↓

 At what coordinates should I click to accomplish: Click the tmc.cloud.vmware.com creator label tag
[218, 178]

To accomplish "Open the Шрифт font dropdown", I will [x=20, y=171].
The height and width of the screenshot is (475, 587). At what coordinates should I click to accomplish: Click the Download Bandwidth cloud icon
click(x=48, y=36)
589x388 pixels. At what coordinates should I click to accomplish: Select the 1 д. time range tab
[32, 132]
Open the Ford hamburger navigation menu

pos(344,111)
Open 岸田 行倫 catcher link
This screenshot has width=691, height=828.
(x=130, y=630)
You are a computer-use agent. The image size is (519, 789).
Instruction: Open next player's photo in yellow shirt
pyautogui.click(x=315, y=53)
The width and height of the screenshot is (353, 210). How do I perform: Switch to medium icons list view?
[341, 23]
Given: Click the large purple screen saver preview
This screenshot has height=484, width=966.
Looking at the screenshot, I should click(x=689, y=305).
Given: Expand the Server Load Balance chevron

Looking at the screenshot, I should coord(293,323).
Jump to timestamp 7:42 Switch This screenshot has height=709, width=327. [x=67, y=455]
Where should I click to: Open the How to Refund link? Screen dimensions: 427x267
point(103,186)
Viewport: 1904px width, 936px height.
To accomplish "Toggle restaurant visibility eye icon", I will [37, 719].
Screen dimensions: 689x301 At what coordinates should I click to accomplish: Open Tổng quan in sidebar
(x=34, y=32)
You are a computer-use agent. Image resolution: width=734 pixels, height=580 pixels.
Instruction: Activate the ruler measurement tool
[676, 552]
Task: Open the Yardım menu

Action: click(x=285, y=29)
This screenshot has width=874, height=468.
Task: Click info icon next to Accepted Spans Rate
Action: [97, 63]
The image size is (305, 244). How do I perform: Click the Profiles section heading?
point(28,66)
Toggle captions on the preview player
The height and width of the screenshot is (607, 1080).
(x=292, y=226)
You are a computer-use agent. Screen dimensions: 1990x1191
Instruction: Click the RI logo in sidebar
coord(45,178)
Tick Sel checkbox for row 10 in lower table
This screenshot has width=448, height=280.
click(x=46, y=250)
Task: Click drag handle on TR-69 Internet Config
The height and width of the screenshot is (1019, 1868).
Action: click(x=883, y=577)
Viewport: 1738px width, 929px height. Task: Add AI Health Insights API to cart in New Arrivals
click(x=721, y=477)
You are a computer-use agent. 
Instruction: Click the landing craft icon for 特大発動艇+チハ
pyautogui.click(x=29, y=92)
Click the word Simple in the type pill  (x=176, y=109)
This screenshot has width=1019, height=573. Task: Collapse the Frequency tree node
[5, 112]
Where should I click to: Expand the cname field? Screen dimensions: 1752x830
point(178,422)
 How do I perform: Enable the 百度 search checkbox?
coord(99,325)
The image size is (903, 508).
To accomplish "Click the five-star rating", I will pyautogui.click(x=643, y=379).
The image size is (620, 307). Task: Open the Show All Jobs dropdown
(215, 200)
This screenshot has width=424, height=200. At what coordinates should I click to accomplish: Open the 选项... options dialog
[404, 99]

↑

#### Consigne:
Repérez chaque ligne ci-dessus qui contient la chaîne "player", puis recopiez-la. Respectez la casse.

#### Réponse:
Instruction: Open next player's photo in yellow shirt
Toggle captions on the preview player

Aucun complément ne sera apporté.